> **PROBLEM DETAILS**: Look through the records below for the line with "Open the 用户数据 2 dropdown arrow". Return that line and each one after it up to and including the line with "Given: Open The Explorer binoculars icon", exactly.

> **DATA EXTRACT**:
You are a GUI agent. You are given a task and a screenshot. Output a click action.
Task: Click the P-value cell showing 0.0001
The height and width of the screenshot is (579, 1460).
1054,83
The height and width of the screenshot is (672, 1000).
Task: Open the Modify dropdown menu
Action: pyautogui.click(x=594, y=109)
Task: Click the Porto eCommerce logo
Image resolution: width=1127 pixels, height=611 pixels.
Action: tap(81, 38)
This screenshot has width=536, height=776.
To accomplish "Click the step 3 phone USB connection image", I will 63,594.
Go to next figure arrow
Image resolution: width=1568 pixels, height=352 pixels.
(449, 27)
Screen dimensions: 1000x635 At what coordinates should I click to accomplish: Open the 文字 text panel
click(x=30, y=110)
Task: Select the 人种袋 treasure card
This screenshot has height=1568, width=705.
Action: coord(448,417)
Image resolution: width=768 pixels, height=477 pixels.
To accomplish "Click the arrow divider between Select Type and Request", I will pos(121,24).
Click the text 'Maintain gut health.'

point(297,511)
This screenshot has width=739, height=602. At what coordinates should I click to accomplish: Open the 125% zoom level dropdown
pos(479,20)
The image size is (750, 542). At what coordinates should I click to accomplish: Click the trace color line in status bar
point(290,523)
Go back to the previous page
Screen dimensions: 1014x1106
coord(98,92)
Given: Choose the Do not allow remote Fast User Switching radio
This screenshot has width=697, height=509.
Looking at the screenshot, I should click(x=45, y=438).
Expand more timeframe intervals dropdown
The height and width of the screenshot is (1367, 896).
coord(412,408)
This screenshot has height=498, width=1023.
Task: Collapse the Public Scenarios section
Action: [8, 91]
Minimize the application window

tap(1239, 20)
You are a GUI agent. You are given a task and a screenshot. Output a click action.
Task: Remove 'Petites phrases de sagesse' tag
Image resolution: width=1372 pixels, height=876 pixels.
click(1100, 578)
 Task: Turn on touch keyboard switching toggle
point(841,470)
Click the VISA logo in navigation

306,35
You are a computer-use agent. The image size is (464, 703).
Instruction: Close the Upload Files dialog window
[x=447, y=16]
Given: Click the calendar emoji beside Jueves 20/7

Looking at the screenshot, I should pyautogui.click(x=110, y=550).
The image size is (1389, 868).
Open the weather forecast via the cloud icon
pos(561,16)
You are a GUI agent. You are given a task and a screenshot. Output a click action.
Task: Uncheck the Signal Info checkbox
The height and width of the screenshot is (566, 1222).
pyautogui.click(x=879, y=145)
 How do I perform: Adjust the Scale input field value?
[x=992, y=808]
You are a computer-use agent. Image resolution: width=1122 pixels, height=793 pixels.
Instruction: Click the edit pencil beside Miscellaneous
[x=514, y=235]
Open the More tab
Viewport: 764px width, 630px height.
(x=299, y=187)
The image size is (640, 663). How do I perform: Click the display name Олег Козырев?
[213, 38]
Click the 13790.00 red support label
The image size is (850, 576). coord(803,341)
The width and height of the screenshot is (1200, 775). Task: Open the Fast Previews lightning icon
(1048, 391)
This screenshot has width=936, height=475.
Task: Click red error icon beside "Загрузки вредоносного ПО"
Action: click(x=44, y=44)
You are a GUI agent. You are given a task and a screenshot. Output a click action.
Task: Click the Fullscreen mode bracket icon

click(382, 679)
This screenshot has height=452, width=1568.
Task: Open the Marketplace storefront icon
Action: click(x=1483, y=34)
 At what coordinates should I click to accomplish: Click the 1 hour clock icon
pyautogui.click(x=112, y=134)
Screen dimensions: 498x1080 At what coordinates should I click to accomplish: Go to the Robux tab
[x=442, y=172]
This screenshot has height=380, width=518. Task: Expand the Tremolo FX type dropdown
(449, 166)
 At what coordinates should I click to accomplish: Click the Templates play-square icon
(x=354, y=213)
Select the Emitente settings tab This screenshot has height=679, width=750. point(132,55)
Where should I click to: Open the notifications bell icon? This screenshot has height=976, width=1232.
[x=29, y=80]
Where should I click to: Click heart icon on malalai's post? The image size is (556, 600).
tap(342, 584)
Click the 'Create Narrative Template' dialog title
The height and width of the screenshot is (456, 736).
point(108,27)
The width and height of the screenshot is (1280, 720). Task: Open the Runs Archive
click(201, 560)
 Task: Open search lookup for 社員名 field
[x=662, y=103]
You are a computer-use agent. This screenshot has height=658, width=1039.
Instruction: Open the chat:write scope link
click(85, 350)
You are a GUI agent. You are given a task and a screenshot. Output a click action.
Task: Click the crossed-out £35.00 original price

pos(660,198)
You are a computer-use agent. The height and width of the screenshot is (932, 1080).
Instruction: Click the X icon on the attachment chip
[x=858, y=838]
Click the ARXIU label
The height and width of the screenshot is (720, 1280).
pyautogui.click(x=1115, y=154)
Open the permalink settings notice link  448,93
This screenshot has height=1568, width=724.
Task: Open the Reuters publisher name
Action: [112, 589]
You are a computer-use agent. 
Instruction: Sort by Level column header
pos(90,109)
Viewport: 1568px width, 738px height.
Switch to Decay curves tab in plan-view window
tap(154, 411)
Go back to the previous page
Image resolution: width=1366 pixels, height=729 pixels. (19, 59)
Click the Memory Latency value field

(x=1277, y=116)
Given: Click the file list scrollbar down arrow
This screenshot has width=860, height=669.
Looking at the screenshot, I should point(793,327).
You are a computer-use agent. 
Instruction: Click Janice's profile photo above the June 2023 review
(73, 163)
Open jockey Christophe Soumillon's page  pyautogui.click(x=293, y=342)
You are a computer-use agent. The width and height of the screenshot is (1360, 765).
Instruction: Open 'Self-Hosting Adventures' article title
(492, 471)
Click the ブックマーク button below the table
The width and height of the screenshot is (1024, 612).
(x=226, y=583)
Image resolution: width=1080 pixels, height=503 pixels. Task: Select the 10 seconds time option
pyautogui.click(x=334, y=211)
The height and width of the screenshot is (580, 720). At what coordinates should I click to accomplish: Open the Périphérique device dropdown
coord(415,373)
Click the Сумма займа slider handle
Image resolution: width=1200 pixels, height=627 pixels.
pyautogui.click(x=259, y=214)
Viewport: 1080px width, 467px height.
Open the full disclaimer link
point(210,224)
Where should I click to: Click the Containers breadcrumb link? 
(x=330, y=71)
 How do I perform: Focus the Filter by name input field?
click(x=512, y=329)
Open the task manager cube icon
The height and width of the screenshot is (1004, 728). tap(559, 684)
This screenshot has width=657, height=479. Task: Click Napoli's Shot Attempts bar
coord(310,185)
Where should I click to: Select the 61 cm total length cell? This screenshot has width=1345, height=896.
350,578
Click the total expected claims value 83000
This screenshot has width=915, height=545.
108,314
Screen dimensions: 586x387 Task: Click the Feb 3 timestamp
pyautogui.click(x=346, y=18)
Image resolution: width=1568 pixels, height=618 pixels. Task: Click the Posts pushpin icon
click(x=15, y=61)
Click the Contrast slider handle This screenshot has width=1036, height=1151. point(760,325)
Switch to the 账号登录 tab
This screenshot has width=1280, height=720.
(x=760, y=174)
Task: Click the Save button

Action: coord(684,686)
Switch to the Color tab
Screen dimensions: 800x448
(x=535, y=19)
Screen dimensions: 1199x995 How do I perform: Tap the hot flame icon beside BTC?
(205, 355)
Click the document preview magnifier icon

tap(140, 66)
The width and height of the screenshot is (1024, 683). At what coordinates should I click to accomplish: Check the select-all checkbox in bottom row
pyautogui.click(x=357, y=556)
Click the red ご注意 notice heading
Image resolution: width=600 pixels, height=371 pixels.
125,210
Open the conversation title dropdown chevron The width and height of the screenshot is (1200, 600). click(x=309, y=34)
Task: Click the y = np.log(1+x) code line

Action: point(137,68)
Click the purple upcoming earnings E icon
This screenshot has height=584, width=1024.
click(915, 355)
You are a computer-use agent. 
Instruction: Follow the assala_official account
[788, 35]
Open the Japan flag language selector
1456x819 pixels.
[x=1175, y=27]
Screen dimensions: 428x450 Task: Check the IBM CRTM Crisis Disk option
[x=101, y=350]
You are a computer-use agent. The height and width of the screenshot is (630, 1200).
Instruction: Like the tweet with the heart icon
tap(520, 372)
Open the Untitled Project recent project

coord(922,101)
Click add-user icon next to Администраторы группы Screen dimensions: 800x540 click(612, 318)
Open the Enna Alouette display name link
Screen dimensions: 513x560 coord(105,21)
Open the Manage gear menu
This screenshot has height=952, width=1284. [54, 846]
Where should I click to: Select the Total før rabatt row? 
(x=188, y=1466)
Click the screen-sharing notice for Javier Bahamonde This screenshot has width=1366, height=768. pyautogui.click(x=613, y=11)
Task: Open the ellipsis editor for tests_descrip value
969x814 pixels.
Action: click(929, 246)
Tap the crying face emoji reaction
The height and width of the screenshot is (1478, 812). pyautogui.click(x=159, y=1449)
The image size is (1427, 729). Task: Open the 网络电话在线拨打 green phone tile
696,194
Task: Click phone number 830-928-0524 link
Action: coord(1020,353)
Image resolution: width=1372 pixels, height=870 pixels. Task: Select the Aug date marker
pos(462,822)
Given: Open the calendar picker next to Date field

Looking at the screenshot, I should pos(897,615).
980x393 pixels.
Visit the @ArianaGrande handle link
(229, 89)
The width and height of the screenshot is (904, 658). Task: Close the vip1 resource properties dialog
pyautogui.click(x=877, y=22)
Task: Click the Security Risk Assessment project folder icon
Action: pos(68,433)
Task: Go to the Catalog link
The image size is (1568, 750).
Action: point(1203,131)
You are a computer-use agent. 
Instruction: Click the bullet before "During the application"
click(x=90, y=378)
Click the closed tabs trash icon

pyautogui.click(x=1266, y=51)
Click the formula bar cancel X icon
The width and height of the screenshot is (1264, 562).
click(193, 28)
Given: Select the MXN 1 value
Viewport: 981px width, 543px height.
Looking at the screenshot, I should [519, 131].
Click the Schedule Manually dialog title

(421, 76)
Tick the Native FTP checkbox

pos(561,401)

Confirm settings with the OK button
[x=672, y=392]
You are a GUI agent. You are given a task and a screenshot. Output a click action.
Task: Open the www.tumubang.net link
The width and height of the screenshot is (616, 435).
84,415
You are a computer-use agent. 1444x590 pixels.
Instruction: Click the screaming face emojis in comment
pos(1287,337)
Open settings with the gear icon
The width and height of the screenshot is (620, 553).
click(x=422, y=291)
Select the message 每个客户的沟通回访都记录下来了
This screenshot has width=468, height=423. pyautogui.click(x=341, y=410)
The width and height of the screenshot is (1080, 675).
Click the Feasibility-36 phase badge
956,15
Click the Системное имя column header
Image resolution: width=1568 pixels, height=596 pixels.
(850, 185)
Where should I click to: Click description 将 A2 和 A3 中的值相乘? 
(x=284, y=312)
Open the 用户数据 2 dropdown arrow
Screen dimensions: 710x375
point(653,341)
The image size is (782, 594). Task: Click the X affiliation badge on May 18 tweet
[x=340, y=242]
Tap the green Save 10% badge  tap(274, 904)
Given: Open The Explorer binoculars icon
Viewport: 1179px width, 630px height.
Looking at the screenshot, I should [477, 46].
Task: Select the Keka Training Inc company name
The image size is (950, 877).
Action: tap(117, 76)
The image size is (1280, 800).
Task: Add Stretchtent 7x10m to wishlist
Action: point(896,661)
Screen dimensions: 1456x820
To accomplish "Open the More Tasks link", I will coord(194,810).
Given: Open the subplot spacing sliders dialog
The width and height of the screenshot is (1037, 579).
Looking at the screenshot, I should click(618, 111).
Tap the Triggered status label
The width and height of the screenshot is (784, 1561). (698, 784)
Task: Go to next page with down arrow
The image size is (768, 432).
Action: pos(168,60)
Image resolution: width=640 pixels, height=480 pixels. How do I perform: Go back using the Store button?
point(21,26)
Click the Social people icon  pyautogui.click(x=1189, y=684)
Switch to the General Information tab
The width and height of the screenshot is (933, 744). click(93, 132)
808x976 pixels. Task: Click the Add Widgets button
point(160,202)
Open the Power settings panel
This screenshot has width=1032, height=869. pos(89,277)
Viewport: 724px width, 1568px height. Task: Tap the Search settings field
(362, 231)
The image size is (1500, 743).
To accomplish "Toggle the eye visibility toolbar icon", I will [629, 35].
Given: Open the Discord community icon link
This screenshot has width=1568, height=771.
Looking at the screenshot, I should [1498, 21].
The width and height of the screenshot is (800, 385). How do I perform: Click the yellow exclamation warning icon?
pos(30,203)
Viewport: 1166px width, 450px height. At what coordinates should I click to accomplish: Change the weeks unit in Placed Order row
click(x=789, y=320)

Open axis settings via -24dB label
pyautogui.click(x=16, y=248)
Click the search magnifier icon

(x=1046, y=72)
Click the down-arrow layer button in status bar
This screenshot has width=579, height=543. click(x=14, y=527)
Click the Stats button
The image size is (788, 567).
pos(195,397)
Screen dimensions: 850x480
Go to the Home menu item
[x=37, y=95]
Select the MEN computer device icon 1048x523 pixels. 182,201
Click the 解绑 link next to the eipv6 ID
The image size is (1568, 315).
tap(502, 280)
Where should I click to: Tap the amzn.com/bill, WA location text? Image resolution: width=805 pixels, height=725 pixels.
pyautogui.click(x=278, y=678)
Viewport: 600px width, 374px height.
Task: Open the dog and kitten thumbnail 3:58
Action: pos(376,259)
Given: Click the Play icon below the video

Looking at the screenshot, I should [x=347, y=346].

> **SOLUTION FOR THIS PROBLEM**:
Open the 用户数据 2 dropdown arrow
Screen dimensions: 710x375
point(653,341)
The image size is (782, 594). Task: Click the X affiliation badge on May 18 tweet
[x=340, y=242]
Tap the green Save 10% badge  tap(274, 904)
Given: Open The Explorer binoculars icon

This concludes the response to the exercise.